═══ EXTRACTED INFORMATION ═══
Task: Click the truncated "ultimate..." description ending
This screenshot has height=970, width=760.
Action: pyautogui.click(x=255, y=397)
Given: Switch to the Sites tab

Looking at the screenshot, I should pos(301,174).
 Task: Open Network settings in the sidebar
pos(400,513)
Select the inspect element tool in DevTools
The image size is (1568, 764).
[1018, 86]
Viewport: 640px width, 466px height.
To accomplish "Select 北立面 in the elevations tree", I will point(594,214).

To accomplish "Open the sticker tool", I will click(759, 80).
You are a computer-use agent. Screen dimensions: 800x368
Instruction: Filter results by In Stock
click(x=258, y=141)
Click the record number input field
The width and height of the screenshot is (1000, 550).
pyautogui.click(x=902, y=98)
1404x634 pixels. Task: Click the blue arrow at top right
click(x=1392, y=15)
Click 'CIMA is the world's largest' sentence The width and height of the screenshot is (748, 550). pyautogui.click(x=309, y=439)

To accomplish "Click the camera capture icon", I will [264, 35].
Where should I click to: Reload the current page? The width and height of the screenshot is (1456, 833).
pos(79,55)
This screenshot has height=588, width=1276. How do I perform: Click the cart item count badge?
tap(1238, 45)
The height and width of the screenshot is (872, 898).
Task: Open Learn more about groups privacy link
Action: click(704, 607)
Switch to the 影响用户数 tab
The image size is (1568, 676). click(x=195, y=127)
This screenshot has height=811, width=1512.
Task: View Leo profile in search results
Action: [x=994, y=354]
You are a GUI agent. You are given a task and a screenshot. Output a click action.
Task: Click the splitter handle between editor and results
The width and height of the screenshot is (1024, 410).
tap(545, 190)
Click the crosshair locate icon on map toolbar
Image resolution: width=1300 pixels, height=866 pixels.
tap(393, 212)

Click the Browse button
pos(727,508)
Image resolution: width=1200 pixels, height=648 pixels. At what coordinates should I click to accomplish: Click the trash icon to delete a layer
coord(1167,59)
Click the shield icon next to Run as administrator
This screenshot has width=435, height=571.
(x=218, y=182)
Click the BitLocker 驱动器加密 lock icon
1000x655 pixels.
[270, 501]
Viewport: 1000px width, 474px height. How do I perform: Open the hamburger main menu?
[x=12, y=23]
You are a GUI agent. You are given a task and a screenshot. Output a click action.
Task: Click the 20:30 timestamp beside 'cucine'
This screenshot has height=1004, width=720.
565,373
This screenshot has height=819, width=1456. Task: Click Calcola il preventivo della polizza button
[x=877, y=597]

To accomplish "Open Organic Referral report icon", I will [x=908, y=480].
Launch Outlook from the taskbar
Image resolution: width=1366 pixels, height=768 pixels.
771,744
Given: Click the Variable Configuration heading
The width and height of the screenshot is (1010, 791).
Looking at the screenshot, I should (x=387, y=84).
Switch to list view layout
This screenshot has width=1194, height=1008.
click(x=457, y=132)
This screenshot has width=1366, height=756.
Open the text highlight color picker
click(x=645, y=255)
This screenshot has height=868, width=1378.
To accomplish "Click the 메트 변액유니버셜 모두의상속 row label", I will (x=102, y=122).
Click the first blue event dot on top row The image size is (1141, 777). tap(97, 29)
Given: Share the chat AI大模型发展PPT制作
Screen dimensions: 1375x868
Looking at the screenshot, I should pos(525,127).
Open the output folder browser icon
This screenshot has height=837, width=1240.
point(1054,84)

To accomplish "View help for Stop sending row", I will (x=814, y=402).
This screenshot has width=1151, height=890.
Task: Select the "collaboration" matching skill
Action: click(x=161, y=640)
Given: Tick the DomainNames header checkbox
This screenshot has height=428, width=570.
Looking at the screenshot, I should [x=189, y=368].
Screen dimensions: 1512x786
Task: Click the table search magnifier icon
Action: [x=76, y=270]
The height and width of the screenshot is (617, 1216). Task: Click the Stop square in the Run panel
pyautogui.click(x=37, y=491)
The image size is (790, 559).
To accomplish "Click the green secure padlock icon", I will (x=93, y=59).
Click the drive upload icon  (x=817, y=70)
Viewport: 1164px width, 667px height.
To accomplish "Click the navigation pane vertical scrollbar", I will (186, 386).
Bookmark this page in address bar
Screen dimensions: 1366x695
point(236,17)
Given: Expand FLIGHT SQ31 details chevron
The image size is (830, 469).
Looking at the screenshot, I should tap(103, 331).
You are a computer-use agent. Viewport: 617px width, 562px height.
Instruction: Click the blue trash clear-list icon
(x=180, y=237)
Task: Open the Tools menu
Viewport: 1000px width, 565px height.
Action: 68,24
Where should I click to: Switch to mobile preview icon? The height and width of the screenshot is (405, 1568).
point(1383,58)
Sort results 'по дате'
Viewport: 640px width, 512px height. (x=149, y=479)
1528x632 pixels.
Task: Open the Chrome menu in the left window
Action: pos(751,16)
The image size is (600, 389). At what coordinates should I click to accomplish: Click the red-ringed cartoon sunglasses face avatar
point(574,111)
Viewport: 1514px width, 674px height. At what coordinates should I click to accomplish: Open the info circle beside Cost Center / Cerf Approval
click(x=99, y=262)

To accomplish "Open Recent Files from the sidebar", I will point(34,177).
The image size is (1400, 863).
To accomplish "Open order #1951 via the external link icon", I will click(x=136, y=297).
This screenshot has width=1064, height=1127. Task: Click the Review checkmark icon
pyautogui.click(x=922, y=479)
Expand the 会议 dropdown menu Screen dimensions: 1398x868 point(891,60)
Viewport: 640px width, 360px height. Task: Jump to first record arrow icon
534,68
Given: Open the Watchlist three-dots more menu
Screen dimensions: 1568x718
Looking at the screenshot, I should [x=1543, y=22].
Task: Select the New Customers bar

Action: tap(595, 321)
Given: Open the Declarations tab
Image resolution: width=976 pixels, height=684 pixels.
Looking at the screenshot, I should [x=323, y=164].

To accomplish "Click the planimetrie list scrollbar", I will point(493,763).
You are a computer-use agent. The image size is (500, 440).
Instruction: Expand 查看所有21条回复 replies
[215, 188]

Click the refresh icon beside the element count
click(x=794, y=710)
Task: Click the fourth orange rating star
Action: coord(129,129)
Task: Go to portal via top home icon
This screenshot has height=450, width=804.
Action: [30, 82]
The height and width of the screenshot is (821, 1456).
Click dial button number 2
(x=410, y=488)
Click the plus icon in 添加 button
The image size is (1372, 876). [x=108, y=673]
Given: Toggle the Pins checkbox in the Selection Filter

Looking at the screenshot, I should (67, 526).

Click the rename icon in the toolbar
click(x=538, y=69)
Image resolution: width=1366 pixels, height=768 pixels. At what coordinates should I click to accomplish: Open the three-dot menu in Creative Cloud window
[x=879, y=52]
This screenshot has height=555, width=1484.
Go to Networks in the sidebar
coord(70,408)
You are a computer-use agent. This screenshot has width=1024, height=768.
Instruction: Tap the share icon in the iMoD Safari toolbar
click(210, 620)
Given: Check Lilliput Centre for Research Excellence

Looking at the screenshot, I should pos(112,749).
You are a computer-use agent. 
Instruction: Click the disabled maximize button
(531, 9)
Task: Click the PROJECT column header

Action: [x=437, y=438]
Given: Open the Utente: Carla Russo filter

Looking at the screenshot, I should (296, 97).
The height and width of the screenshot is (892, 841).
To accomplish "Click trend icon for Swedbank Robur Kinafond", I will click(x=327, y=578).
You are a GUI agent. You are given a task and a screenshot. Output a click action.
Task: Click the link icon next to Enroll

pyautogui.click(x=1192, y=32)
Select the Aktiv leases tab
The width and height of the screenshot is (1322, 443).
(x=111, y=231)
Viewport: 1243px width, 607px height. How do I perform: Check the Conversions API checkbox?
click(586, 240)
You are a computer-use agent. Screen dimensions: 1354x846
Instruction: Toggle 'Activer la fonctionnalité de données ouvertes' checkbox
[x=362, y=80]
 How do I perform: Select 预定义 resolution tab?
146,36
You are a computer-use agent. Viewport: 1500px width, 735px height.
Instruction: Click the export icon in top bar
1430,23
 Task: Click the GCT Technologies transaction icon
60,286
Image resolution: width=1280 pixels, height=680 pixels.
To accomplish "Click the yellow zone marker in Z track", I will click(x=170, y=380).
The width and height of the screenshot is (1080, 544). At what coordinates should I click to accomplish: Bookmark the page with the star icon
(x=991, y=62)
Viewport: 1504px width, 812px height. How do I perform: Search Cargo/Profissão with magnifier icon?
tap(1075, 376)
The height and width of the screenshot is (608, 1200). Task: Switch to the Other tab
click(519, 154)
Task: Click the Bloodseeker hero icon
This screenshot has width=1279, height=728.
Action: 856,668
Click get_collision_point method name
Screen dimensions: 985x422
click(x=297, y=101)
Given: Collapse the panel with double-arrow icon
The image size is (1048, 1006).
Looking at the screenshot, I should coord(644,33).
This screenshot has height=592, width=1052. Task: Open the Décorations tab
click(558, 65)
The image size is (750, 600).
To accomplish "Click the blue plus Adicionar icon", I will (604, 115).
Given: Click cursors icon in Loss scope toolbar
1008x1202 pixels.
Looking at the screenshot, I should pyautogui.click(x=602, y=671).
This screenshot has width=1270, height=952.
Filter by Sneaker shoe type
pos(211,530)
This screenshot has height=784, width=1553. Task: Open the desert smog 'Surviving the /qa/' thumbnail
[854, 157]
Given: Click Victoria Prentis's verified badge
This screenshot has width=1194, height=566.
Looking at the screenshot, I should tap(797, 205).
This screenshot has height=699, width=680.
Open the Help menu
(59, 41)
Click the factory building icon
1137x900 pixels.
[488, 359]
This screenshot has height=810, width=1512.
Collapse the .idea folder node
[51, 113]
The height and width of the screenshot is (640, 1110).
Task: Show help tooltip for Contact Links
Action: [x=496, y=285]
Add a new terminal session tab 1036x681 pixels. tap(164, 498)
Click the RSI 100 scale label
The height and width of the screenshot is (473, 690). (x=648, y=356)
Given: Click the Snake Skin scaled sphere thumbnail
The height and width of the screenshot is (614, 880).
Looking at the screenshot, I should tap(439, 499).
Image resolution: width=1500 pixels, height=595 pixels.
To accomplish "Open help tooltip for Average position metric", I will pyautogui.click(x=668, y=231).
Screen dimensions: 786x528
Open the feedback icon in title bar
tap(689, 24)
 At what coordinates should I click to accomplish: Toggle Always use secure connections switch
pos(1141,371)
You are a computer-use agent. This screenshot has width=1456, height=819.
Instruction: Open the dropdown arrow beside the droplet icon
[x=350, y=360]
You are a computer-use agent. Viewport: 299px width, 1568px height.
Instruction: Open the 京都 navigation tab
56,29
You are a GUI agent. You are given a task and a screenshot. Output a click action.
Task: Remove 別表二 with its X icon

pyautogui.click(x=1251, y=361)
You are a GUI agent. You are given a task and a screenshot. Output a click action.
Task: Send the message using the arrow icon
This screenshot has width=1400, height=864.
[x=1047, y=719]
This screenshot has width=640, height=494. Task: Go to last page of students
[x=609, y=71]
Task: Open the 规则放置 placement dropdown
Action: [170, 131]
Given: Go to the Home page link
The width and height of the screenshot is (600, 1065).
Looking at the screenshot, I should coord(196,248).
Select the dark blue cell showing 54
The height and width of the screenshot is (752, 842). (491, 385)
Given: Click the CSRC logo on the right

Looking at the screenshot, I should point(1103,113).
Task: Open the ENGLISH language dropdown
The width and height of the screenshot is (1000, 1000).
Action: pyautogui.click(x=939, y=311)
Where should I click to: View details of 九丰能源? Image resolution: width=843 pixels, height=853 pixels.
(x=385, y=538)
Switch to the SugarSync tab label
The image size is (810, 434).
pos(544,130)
═══
WHAT YOU WILL DO. Update the stretch of the material from the line containing "Given: Tick the DomainNames header checkbox" through the line containing "point(1383,58)" by replacing "drive upload icon" with "cloud upload icon", leaving everything else unchanged. Give back only those lines.

ANSWER TO THIS TASK.
Given: Tick the DomainNames header checkbox
This screenshot has height=428, width=570.
Looking at the screenshot, I should [x=189, y=368].
Screen dimensions: 1512x786
Task: Click the table search magnifier icon
Action: [x=76, y=270]
The height and width of the screenshot is (617, 1216). Task: Click the Stop square in the Run panel
pyautogui.click(x=37, y=491)
The image size is (790, 559).
To accomplish "Click the green secure padlock icon", I will (x=93, y=59).
Click the cloud upload icon  (x=817, y=70)
Viewport: 1164px width, 667px height.
To accomplish "Click the navigation pane vertical scrollbar", I will (186, 386).
Bookmark this page in address bar
Screen dimensions: 1366x695
point(236,17)
Given: Expand FLIGHT SQ31 details chevron
The image size is (830, 469).
Looking at the screenshot, I should tap(103, 331).
You are a computer-use agent. Viewport: 617px width, 562px height.
Instruction: Click the blue trash clear-list icon
(x=180, y=237)
Task: Open the Tools menu
Viewport: 1000px width, 565px height.
Action: 68,24
Where should I click to: Switch to mobile preview icon? The height and width of the screenshot is (405, 1568).
point(1383,58)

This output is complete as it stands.